Required work:
Please return, unchanged, the lines of the material below that start with the line containing "Expand the Refresh" and go on through the line containing "[x=152, y=285]", with both of those lines included and nothing else added.

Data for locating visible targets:
--------------------

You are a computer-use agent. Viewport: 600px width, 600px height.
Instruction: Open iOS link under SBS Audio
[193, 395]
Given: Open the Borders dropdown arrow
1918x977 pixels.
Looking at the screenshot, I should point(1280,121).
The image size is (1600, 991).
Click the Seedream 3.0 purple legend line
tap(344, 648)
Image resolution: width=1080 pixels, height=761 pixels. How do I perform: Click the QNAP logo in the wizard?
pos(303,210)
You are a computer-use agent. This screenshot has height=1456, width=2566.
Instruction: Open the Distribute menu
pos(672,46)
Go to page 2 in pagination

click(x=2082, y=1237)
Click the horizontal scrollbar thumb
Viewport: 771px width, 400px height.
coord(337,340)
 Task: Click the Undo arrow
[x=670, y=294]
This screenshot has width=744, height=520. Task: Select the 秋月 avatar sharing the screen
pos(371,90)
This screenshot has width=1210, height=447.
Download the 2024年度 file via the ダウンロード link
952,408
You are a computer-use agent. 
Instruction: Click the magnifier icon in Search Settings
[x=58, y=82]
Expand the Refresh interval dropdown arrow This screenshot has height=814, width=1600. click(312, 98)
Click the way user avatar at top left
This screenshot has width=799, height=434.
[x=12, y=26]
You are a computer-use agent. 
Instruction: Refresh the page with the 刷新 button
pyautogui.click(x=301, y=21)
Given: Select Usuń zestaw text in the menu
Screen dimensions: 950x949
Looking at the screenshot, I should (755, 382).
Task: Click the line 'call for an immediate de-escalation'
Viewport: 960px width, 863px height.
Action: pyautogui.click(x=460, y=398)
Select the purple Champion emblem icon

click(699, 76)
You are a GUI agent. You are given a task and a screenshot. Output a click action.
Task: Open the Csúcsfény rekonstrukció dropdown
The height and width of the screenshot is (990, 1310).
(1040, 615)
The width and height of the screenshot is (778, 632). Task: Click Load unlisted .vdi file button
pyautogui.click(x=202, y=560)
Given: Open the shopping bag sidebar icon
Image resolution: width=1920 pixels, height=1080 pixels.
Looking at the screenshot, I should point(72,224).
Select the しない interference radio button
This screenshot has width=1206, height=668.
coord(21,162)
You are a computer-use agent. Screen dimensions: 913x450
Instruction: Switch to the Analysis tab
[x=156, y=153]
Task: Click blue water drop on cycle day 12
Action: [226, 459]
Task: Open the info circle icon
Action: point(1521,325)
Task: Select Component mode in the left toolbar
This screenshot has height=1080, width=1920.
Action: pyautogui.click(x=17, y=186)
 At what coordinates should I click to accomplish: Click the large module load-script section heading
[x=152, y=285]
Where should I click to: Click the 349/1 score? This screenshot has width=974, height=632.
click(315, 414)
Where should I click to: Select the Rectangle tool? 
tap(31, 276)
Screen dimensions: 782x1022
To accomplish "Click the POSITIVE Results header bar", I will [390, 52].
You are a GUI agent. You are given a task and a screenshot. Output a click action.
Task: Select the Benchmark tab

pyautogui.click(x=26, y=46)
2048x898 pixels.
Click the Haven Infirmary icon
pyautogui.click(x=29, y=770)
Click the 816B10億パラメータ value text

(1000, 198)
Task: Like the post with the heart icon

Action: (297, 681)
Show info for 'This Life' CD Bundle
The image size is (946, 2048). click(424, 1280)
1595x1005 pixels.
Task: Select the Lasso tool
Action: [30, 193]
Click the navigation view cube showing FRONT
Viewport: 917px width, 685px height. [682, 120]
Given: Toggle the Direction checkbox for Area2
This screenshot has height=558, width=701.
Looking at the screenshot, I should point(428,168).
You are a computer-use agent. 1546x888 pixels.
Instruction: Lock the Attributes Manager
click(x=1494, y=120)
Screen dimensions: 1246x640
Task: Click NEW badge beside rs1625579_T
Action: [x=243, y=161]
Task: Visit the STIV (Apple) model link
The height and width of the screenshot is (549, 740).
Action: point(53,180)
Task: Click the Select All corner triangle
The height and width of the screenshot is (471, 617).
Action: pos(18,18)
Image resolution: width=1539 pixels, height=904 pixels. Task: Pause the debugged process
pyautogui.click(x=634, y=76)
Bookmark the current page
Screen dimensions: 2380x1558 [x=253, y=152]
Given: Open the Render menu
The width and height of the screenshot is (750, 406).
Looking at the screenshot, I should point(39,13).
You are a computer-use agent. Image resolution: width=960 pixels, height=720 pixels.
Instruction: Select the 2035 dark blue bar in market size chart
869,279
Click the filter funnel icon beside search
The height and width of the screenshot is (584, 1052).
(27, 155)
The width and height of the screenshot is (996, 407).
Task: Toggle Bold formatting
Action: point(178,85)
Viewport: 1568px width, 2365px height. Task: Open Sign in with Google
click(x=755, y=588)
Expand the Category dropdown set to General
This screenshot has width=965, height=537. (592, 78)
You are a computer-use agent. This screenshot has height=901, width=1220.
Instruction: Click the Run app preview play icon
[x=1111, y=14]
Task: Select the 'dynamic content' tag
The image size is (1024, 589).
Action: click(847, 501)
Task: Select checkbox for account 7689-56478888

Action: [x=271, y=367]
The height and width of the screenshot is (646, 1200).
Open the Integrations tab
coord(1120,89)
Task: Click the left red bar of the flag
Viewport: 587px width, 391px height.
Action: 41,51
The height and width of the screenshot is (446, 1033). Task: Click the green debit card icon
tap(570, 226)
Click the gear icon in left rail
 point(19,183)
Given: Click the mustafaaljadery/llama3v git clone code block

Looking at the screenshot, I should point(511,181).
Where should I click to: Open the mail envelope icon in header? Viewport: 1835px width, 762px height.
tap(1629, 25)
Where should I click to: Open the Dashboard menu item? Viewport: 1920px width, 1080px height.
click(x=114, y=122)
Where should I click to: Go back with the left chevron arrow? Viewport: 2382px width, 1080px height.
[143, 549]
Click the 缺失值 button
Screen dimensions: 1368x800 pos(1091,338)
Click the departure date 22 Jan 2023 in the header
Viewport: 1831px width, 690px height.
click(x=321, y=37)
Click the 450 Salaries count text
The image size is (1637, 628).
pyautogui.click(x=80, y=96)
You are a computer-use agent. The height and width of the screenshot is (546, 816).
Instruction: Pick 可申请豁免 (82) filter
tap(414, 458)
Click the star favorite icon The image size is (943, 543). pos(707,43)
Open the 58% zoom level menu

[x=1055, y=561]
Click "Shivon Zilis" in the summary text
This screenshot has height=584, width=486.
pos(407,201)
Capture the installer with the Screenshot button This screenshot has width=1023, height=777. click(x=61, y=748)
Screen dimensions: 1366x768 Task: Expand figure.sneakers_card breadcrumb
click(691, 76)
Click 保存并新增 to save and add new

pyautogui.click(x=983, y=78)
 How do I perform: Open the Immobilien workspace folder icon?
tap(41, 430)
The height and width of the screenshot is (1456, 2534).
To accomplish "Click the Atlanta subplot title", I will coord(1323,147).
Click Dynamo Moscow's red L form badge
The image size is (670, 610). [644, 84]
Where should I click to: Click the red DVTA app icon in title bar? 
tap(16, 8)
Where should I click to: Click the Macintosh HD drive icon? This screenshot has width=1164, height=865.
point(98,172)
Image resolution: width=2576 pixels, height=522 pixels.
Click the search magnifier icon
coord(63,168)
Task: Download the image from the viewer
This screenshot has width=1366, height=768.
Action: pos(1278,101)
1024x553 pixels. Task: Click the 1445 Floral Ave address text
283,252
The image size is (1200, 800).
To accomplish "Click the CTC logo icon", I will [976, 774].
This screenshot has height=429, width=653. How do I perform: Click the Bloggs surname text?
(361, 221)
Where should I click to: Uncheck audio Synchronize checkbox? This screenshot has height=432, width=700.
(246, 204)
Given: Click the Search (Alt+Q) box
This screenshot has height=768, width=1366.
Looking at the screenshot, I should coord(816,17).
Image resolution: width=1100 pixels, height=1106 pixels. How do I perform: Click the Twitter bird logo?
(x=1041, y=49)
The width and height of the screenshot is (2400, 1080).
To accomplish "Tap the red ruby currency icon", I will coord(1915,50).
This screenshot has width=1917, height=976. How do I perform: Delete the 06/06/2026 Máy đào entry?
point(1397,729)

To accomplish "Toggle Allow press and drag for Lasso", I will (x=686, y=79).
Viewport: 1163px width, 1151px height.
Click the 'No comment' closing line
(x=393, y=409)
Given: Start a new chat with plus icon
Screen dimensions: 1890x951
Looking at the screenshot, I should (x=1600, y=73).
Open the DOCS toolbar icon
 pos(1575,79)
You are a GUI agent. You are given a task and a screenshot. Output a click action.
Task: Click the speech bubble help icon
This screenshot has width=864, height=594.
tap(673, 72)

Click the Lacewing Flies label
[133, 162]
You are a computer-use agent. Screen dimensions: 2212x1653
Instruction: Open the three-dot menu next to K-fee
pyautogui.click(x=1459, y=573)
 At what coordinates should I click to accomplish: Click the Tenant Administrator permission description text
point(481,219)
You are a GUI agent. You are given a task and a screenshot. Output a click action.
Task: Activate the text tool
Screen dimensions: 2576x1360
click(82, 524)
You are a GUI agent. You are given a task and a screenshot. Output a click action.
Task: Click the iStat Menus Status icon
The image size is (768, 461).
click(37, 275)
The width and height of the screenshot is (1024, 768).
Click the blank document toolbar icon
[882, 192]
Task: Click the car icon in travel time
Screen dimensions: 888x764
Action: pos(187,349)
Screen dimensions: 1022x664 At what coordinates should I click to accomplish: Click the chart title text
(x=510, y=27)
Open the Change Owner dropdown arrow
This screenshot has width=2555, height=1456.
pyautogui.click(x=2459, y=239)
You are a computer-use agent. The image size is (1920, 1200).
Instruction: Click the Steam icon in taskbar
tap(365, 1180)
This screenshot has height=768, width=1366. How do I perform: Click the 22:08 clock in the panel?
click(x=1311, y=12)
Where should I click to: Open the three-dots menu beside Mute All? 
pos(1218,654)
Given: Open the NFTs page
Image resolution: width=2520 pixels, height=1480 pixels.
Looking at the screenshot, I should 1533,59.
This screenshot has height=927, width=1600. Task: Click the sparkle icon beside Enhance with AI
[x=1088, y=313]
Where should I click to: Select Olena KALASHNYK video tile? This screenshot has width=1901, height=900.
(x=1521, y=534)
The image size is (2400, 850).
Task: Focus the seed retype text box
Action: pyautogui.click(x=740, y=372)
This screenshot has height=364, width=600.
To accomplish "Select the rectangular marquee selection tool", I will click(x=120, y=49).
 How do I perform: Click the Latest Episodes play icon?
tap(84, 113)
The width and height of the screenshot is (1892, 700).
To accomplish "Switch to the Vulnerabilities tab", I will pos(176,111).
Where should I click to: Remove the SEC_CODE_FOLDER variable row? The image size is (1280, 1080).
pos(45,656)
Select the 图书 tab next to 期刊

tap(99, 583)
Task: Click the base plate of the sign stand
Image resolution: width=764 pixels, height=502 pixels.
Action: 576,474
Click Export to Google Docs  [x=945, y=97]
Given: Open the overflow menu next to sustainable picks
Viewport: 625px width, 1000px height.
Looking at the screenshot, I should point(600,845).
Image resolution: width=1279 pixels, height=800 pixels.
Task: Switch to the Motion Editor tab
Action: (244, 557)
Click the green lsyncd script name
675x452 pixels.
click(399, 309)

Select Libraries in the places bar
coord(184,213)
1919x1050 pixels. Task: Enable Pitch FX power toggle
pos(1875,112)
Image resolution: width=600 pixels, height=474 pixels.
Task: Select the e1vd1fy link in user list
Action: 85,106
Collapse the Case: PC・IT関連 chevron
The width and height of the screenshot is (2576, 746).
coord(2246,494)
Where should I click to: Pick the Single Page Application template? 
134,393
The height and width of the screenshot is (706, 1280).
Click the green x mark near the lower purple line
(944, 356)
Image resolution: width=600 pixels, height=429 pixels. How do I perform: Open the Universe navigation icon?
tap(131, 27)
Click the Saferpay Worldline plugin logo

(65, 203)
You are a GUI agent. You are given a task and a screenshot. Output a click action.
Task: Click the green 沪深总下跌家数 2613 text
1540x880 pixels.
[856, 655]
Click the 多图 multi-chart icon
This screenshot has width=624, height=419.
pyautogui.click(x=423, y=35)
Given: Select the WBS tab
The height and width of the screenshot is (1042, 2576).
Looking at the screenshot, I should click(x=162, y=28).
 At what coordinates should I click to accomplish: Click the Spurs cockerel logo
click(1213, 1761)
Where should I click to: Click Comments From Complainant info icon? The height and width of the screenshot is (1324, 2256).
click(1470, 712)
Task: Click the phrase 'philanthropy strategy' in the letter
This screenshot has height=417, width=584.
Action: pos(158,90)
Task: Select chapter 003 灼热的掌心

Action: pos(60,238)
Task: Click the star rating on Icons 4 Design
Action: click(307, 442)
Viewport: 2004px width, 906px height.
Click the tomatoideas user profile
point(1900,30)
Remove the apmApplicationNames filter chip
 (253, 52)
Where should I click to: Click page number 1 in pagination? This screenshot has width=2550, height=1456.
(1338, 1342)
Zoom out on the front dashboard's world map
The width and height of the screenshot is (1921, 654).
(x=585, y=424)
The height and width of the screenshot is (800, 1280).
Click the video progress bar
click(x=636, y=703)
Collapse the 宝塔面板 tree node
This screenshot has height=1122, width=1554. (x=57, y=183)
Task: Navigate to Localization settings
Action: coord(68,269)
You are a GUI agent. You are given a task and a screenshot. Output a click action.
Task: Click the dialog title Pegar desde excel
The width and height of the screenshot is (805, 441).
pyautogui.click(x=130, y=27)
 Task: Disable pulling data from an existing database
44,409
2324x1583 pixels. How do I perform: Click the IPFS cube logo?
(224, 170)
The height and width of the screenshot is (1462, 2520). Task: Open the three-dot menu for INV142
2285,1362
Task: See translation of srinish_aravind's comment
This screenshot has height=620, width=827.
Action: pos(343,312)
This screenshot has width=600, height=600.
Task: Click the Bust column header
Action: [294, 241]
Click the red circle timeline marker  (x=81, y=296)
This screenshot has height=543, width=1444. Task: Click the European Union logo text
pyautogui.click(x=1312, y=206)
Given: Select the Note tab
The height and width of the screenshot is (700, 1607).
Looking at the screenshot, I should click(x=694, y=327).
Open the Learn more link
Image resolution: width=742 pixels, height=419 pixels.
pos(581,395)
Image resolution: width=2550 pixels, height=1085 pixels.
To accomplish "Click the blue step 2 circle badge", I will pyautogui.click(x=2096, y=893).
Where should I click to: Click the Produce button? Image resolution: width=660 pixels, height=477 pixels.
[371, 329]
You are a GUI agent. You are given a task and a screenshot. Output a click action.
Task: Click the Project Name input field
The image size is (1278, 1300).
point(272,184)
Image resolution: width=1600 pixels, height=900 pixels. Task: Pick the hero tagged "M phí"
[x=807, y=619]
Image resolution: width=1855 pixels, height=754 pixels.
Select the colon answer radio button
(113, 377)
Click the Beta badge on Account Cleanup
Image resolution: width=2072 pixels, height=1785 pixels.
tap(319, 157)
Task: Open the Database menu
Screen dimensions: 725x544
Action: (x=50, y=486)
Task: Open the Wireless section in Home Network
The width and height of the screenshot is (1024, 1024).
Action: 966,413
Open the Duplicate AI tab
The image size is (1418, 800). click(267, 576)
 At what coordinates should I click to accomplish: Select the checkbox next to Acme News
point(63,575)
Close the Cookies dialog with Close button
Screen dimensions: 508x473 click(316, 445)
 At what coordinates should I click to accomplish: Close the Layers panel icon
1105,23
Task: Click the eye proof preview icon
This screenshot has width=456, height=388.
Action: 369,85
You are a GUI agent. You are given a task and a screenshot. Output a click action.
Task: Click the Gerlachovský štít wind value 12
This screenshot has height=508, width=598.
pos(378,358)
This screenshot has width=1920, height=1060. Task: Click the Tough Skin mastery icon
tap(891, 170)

--------------------

Finished task:
Expand the Refresh interval dropdown arrow This screenshot has height=814, width=1600. click(312, 98)
Click the way user avatar at top left
This screenshot has width=799, height=434.
[x=12, y=26]
You are a computer-use agent. 
Instruction: Refresh the page with the 刷新 button
pyautogui.click(x=301, y=21)
Given: Select Usuń zestaw text in the menu
Screen dimensions: 950x949
Looking at the screenshot, I should (755, 382).
Task: Click the line 'call for an immediate de-escalation'
Viewport: 960px width, 863px height.
Action: pyautogui.click(x=460, y=398)
Select the purple Champion emblem icon

click(699, 76)
You are a GUI agent. You are given a task and a screenshot. Output a click action.
Task: Open the Csúcsfény rekonstrukció dropdown
The height and width of the screenshot is (990, 1310).
(1040, 615)
The width and height of the screenshot is (778, 632). Task: Click Load unlisted .vdi file button
pyautogui.click(x=202, y=560)
Given: Open the shopping bag sidebar icon
Image resolution: width=1920 pixels, height=1080 pixels.
Looking at the screenshot, I should point(72,224).
Select the しない interference radio button
This screenshot has width=1206, height=668.
coord(21,162)
You are a computer-use agent. Screen dimensions: 913x450
Instruction: Switch to the Analysis tab
[x=156, y=153]
Task: Click blue water drop on cycle day 12
Action: [226, 459]
Task: Open the info circle icon
Action: point(1521,325)
Task: Select Component mode in the left toolbar
This screenshot has height=1080, width=1920.
Action: pyautogui.click(x=17, y=186)
 At what coordinates should I click to accomplish: Click the large module load-script section heading
[x=152, y=285]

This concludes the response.